The BBC’s scandals illustrate how management layers diffuse responsibility in modern organisations

“Do you not read papers?” Thundered the BBC’s John Humphrys to the corporation’s Director General during an interview over the broadcaster’s latest scandal.

That exchange was one of the final straws for the hapless George Entwhistle’s 54 day leadership of the British Broadcasting Corporation where the Jimmy Savile scandal had seen him labelled as ‘Incurious George’ for his failure to ask basic questions of his subordinates.

Humphry’s emphasised this when discussing the Newsnight program’s advance notice of the allegations they were going make;

You have a staff, but you have an enormous staff of people who are reporting into you on all sorts of things – they didn’t see this tweet that was going to set the world on fire?

A lack of staff certainly isn’t the BBC’s problem, the organisation’s chairman Chris Patten quipped after Entwhistle’s resignation that the broadcaster has more managers than the Chinese Communist Party.

George Entwhistle’s failure to ask his legion of managers and their failure to keep the boss informed is symptomatic of modern management where layers of bureaucracy are used to diffuse responsibility.

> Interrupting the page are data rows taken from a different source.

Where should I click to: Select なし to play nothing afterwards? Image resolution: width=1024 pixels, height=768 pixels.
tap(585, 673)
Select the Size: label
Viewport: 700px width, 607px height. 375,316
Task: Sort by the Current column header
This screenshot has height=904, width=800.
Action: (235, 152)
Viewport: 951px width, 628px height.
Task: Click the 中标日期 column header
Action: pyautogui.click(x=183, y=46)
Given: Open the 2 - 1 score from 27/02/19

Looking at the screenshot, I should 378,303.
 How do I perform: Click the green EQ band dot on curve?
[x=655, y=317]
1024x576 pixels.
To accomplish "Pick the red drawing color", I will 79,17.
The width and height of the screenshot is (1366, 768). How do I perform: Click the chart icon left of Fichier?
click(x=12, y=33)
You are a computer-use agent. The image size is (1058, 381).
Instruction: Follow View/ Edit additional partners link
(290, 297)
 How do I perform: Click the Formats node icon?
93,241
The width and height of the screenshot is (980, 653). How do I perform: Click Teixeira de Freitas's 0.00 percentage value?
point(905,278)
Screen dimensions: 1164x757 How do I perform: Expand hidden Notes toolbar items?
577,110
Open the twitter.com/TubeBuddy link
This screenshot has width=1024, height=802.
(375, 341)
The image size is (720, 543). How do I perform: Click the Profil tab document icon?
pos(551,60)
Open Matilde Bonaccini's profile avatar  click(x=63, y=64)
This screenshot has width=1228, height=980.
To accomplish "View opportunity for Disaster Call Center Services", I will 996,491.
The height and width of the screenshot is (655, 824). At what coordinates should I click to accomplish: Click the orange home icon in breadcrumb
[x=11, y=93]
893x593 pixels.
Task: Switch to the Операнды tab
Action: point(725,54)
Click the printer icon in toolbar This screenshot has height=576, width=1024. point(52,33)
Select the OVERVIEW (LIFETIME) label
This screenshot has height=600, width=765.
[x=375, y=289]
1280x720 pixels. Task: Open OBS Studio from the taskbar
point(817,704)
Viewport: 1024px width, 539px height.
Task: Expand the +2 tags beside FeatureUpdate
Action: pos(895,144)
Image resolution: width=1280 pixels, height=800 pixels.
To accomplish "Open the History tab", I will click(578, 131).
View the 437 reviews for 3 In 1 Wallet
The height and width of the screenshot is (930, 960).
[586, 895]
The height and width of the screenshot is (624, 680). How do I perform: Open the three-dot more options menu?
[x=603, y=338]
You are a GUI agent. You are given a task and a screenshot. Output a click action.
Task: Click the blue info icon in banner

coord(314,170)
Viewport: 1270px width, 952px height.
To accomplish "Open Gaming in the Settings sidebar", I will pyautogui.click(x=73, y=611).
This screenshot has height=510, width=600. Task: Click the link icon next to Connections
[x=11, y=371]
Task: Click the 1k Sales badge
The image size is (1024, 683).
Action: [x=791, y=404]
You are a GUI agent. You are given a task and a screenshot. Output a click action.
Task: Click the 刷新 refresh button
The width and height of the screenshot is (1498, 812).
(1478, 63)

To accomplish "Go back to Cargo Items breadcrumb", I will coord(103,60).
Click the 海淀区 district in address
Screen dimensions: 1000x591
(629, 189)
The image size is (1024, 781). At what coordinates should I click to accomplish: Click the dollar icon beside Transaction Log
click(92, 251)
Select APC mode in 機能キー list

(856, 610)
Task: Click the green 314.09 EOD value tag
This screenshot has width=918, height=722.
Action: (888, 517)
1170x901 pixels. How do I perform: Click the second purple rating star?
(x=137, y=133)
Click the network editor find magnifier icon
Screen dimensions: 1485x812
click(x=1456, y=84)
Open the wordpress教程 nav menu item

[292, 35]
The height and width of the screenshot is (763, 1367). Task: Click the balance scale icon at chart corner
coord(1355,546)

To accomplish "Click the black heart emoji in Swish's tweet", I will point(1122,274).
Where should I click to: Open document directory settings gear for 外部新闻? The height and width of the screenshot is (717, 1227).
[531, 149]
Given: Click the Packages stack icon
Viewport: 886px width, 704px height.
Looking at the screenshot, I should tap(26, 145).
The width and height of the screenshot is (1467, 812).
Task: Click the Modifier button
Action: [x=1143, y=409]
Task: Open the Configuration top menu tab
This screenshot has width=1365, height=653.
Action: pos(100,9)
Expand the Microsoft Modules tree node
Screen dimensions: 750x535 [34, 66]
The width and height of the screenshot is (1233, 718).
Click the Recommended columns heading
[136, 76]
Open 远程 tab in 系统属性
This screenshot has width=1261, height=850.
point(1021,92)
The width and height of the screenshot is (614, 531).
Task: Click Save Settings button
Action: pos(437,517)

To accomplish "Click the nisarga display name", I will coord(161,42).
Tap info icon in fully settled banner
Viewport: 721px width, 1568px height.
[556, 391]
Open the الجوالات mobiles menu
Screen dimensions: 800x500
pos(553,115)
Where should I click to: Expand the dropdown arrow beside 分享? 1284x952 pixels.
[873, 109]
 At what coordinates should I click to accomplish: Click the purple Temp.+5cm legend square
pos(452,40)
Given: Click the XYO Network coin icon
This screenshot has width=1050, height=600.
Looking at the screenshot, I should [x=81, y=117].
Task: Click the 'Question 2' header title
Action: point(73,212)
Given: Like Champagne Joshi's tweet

In every corporate scandal over the last two decades we find the people who were paid well to hold ‘responsible’ positions claimed they weren’t told about the nefarious deeds or negligence of their underlings.

Shareholders suffer massive losses, taxpayers bail out floundering businesses and yet senior executives and board members happily waddle along blissfully content as long as the money keeps rolling in.

If it were just private enterprise affected by this managerialism then it could be argued that the free market will fix the problem. Unfortunately the public sector is equally affected.

Managerialism infects the public service as we see with the BBC and it’s political masters  and the results are hospital patients die, wards of the state abused, known swindlers rob old ladies and agencies continually fail to deliver the services they are charged to deliver.

Again the layers of management diffuse responsibility; the Minister, the Director-General and the ranks of Directors with claims to the executive toilet suite’s keys are insulated from the inconvenience of actually being responsible for doing the job they are paid to do.

Managerialism and incuriousity are fine bedfellows, in many ways Incurious George Entwhistle is the management icon of our times.